— Required work —
Return the lines from the line containing "The image size is (860, 484)." through the last line of the material below, exactly as they appear and with no others.
________________
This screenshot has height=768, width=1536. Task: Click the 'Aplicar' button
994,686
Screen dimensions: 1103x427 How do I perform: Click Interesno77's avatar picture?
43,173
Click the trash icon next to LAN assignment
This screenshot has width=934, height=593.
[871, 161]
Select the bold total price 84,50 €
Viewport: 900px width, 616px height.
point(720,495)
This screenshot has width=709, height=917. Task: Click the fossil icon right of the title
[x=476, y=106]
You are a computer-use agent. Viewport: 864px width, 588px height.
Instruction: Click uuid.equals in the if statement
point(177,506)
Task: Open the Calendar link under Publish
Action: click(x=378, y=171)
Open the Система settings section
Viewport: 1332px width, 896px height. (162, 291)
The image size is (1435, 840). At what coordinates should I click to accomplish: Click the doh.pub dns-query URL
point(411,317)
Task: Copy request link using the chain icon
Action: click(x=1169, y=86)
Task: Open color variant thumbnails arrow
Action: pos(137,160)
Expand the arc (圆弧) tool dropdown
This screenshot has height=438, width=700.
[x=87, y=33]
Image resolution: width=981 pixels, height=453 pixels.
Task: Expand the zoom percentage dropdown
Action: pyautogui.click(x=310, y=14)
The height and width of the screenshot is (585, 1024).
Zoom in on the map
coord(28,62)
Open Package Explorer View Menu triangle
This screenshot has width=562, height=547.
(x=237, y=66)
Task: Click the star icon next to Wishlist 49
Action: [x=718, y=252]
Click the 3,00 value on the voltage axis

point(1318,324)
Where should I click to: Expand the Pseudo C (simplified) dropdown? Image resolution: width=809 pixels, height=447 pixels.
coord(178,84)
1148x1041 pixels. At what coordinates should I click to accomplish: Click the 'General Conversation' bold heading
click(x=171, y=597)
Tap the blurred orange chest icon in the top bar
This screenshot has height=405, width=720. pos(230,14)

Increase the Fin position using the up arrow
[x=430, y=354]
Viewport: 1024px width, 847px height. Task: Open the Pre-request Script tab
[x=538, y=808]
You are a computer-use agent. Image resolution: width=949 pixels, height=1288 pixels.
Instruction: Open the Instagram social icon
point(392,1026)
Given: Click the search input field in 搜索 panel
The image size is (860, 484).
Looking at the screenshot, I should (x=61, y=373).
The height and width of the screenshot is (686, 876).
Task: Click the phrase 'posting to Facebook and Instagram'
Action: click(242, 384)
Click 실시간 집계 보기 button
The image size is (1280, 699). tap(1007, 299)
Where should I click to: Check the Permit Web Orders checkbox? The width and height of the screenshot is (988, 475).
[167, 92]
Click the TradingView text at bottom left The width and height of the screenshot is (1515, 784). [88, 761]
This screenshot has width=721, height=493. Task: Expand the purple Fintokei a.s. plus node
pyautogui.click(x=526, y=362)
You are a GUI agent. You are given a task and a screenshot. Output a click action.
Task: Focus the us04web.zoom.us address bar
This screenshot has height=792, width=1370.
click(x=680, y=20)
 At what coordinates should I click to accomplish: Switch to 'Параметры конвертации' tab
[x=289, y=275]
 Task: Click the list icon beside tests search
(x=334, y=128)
________________
— Exercise response —
The image size is (860, 484).
Looking at the screenshot, I should (x=61, y=373).
The height and width of the screenshot is (686, 876).
Task: Click the phrase 'posting to Facebook and Instagram'
Action: click(242, 384)
Click 실시간 집계 보기 button
The image size is (1280, 699). tap(1007, 299)
Where should I click to: Check the Permit Web Orders checkbox? The width and height of the screenshot is (988, 475).
[167, 92]
Click the TradingView text at bottom left The width and height of the screenshot is (1515, 784). [88, 761]
This screenshot has width=721, height=493. Task: Expand the purple Fintokei a.s. plus node
pyautogui.click(x=526, y=362)
You are a GUI agent. You are given a task and a screenshot. Output a click action.
Task: Focus the us04web.zoom.us address bar
This screenshot has height=792, width=1370.
click(x=680, y=20)
 At what coordinates should I click to accomplish: Switch to 'Параметры конвертации' tab
[x=289, y=275]
 Task: Click the list icon beside tests search
(x=334, y=128)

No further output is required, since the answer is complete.